Pablo de Lora

ART, lesbians and justice in the distribution of health care

In the wake of our seemingly everlasting economic crisis, the Spanish health authorities have decided to exclude single women to access ART treatments – mainly artificial insemination- in the public health care system. “The lack of a male partner is not a medical problem”, has said Ana Mato, our Secretary of Health. Coming from a…

In the wake of our seemingly everlasting economic crisis, the Spanish health authorities have decided to exclude single women to access ART treatments – mainly artificial insemination- in the public health care system. “The lack of a male partner is not a medical problem”, has said Ana Mato, our Secretary of Health. Coming from a devout Catholic and extremely conservative politician, her remark, and ultimately, her Department’s policy, have been widely interpreted as another vindication of the idea that only traditional, i. e. heterosexual, families are suitable for rearing children. The spokeswomen of various feminist and lesbian NGOs have entered the public arena to denounce her lesbophobia.

The fact of the matter is that women in Spain, whether married to another woman or single, will still be authorized to be artificially inseminated (in some European countries such as France, Austria or Sweden, for instance, single women are excluded from medically assisted reproduction). Even the fertile, married heterosexual woman might still get artificial insemination – maybe she just wants to do things differently, for a change- although they will all have to bear the costs. The public health care system has, therefore, reconfigured ART as a pure medical remedy for a medical condition: infertility. The days of IA as an “alternative means of reproduction” for “alternative life-styles” are over. But with this new policy the demand made by economically disadvantaged lesbian couples willing to procreate finds an answer along the following lines: “go find a male”. A crude response if there is one.

So, beyond the lesbophobic conspiracy, the debate finally boils down to two complex issues: whether “infertility” is just a brute biological fact – many lesbian advocates are claiming that they are intrinsically “infertile”- and whether public health care systems should only provide health care understood in strict clinical terms. Both questions appear intertwined. Some critics have argued that our public health care system should be configured around the definition of “health” stated in the Preamble to the Constitution of the World Health Organization, which is, as you probably know, highly controversial (it defines health as “a state of complete physical, mental and social well-being and not merely the absence of disease or infirmity”). I would contend that in circumstances such as ours, when resources are very scarce, abiding by this notion of health and the corresponding model of health care, is absolutely unfeasible. As a matter of fact we have traditionally excluded spas, non-conventional medicine, hypnosis or psychoanalysis from public coverage.

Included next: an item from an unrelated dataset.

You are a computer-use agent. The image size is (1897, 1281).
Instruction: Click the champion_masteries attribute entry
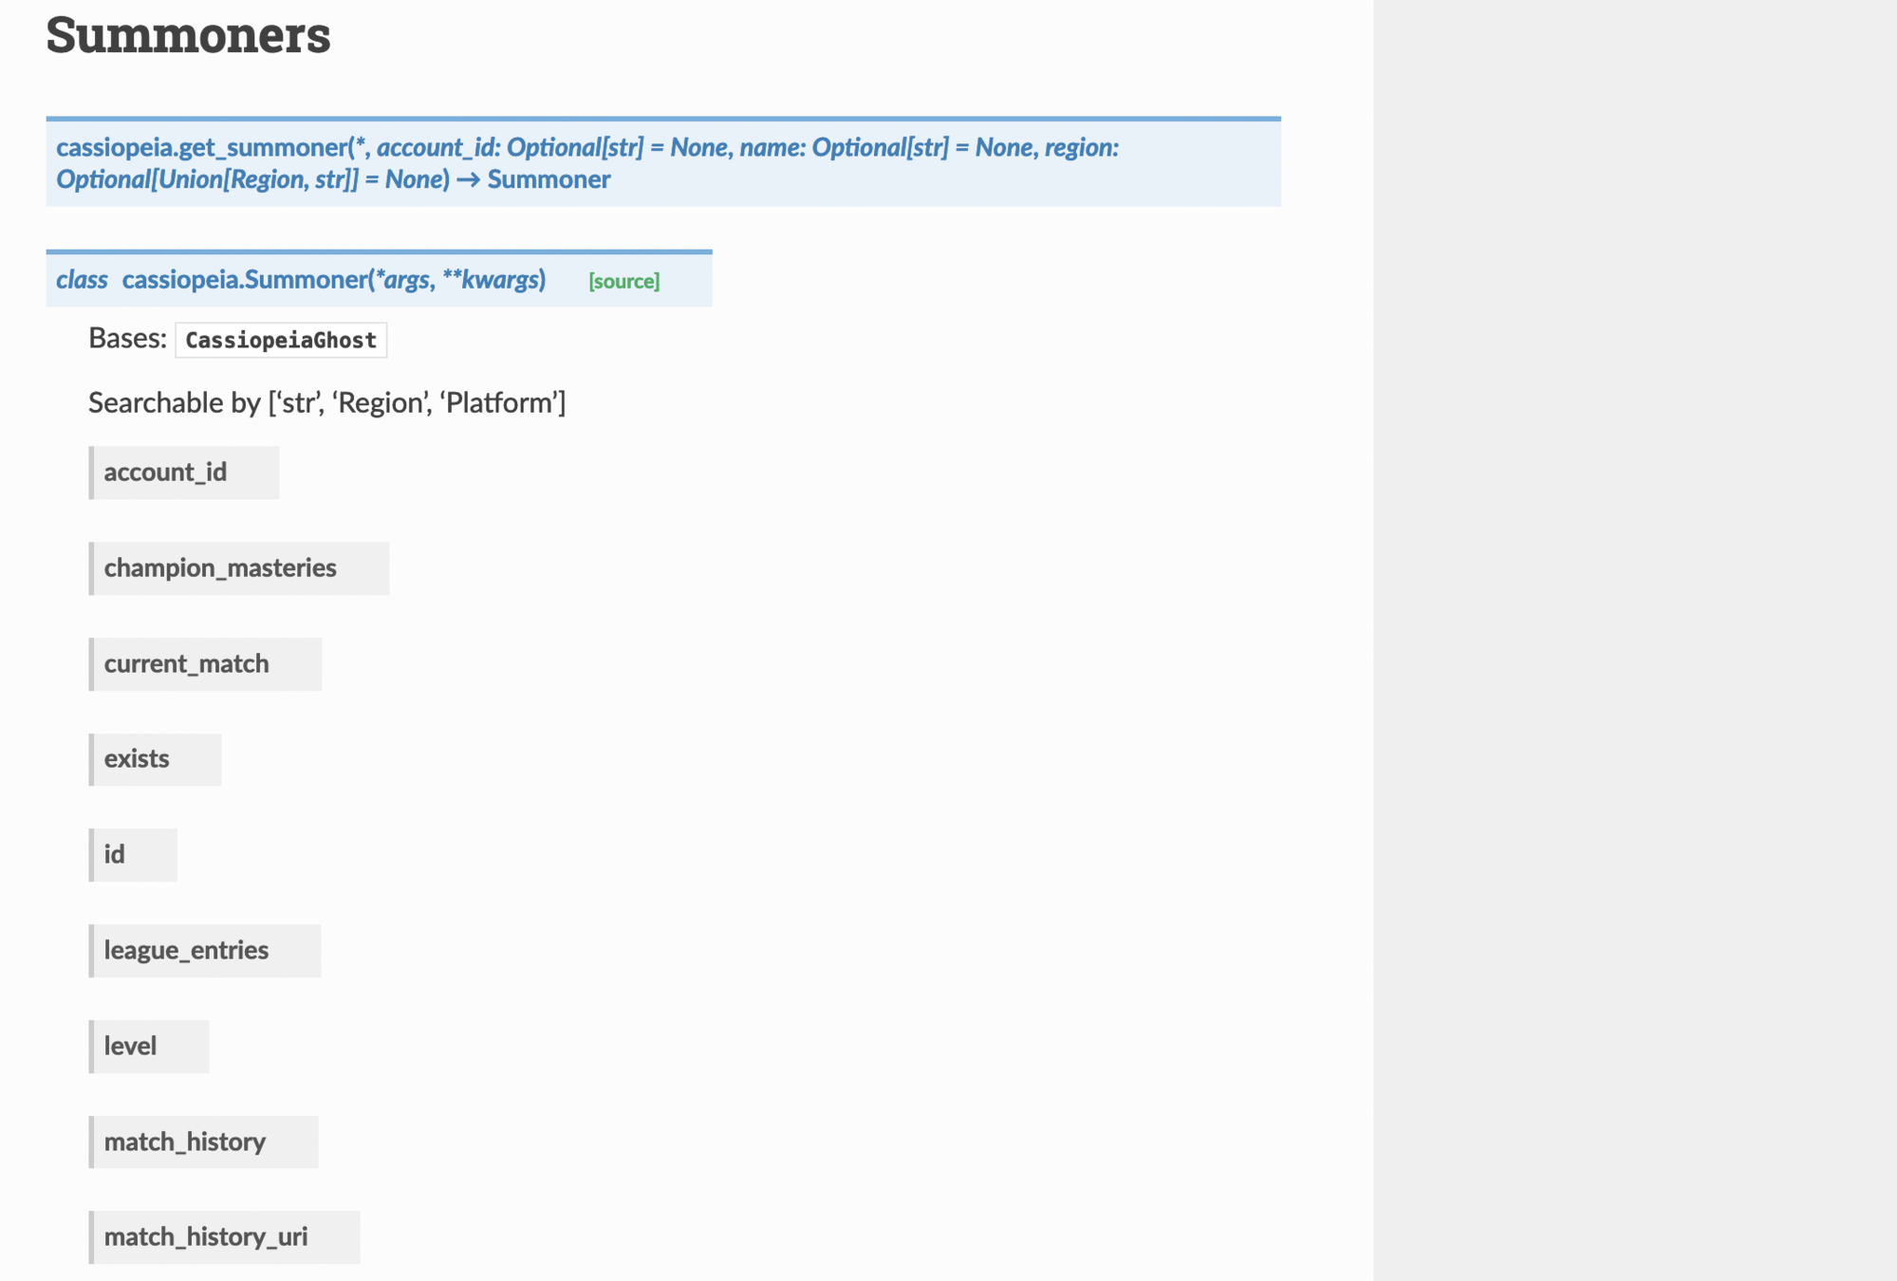pos(220,567)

But one could also argue that if the underlying justification for denying lesbians access to public ART is prioritization in the distribution of health care, that we ought to take into account the opportunity costs for many orphan diseases and conditions that, being much more impairing and painful, lack sufficient coverage, infertility across the board should not merit public coverage be the couple lesbian or heterosexual. Otherwise we run the risk of unfair discrimination.